Boa parte do repertório de Rainha dos Raios advém de músicos considerados tradicionais: ela inclui Maysa (na impactante versão de “Meu Mundo Caiu”) e Manuel Alejandro relido por Paulo Coelho (“Sou Rebelde”), e isso apenas reforça a característica transgressora de seu trabalho. Portanto, é mais previsível vê-la cantando MC Marcinho (“Princesa”) e Domênico Lancellotti (“Como Vês”, escrita em parceria com Bruno Di Lulo), do que sugerindo novas frentes para Caetano e Maysa.
De tão subversivo que Rainha dos Raios é, percebemos uma Alice mais afeiçoada ao formato tradicional de canção nas faixas em que não interpreta medalhões nacionais. “Meu Recado”, de sua autoria, tem slaps funkeados de baixo, mas resguarda influência das músicas mais taciturnas de Odair José – a culpa é de Michael Sullivan, grande hitmaker que trabalhou ao lado de Cassiano e compôs “Me Dê Motivo”, clássico impagável na voz de seu ‘professor’ Tim Maia.
A outra composição de Alice, “Antes de Tudo”, parece uma ária de ópera. Chama atenção mais por seu thriller; a letra, todavia, é fraca, carece de poeticidade, herança ainda não explícita do avô Dorival.

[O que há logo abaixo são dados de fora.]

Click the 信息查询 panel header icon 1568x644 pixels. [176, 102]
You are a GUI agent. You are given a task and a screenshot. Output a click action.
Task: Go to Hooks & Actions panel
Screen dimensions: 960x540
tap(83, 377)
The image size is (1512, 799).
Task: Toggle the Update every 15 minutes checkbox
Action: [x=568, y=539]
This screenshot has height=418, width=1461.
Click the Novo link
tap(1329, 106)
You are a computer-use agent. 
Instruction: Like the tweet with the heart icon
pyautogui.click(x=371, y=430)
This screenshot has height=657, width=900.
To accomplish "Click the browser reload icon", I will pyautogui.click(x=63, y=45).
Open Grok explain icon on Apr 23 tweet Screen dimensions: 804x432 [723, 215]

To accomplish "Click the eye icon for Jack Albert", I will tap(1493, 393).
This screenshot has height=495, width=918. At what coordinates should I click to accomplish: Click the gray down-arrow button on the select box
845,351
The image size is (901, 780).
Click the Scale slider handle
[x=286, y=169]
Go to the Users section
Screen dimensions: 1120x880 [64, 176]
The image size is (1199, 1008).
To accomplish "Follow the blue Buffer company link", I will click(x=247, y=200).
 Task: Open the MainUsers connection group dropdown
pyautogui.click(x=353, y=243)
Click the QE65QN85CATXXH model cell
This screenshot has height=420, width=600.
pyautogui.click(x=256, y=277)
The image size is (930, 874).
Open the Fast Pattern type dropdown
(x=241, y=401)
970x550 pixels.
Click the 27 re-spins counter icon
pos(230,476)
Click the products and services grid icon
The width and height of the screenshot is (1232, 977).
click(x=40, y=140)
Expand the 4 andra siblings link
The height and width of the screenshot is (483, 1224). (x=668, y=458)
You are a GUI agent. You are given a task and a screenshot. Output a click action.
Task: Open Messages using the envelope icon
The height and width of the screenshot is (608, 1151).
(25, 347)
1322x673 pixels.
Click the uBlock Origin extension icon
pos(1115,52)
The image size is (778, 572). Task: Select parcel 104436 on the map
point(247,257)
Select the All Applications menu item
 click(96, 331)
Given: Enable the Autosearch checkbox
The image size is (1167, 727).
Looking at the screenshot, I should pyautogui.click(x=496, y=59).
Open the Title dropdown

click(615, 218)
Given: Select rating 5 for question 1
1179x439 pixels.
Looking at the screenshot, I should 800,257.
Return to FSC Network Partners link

Contrariando os rumos que um membro Caymmi seguiria, Alice Caymmi tem na subversão, a despeito de qualquer técnica, seu maior trunfo musical. O escopo que ela oferece em Rainha dos Raios foge dos enfadonhos exemplos de intérpretes que jorram como água de chuva ácida na música brasileira. Alice é visceral e indômita, mas tem um longo caminho a percorrer. A direção, ao menos, já foi encontrada.